No início da noite de ontem, 03, o Ministério Público do Estado do Rio de Janeiro (MPRJ) divulgou, através de seu portal oficial, uma decisão favorável quanto a uma liminar de atos de improbidade administrativa na saúde pública de Nova Friburgo. O motivo seria irregularidade em contratos no serviço de alimentação do Hospital Municipal Raul Sertã, apresentada no ano passado pela CPI da Saúde do município.

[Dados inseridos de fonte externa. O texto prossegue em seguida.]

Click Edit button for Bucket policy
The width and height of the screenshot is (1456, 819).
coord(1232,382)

Com isso, o MPRJ determinou a indisponibilidade de bens do prefeito Renato Bravo (PP) e de ex-secretários municipais de saúde e governo, além de representantes da empresa que fornecia as refeições. Hoje, de posse das informações, a Prefeitura de Nova Friburgo se pronunciou.

Em julho do ano passado, uma Comissão Parlamentar de Inquérito (CPI), presidida pelo então vereador Johnny Maycon, entregou à Câmara e ao MP, um relatório contendo gastos no setor da saúde municipal. Com isso, também houve a dança das cadeiras na saúde, ficando, por fim, o atual secretário, Marcelo Braune.

Agora, um ano e meio depois, o Ministério Público, através de seu portal oficial, divulga a indisponibilidade de bens do prefeito Renato Bravo e de dois ex-secretários municipais, sendo eles: Suzane Menezes (Saúde) e Bruno Cesar Villas Boas de Moraes (Governo), Paulo Eduardo de Souza, ex-diretor-geral do Hospital Municipal Raul Sertã (HMRS), e a empresa Global Trade Indústria de Alimentação Eireli, além de seu sócio administrador, Ricardo Silveira Mora.

Indisponibilidade de bens

Esta categoria de cessar os bens de um indivíduo pode ser requerido por órgãos judiciários, como o MPRJ e outros. A indisponibilização tem como finalidade principal o bloquear os bens, se os mesmos órgãos detectarem um perigo justificável quanto ao desvio de dinheiro público e delapidação de patrimônio, nesse caso de Nova Friburgo, a saúde municipal. Diante disso, o Ministério Público tomou essa decisão.

Após a Justiça deferir o pedido liminar, ficou determinado que fosse bloqueada uma quantia de R$377 mil, o que, segundo o MPRJ afirma, ao valor estimado da lesão causada pelo crime de improbidade administrativa. Os valores das condenações vão ser recolhidos para o município de Nova Friburgo, em especial para o Fundo Municipal de Saúde.

O que diz a prefeitura

No fim da tarde de hoje, 04, o governo municipal se pronunciou oficialmente quanto a essa liminar do MP. A prefeitura alega que é “…considerada extremamente controvertida a inclusão do nome do Prefeito Renato Bravo como réu passivo da ação, tendo em vista que o mesmo não foi o ordenador de despesas do contrato com a Global Trade Indústria de Alimentação Eirelli”.

Além disso, o governo afirma que o bloqueio de contas do prefeito Renato Bravo é de R$21 mil, não R$377 mil, como preveu o MP. A nota também fala que “…em momento algum, houve dolo e prejuízo aos cofres públicos, tampouco enriquecimento ilícito por parte do Chefe do Executivo, enquanto, parte injustiçada da ação”.

A Prefeitura de Nova Friburgo encerra o comunicado informando que está em andamento um recurso judicial, questionando a petição do MPRJ, que aponta o prefeito como réu passivo da ação. Por fim, o governo municipal diz que está a disposição do Poder Judiciário para esclarecimento de dúvidas, prezando pela ética e transparência.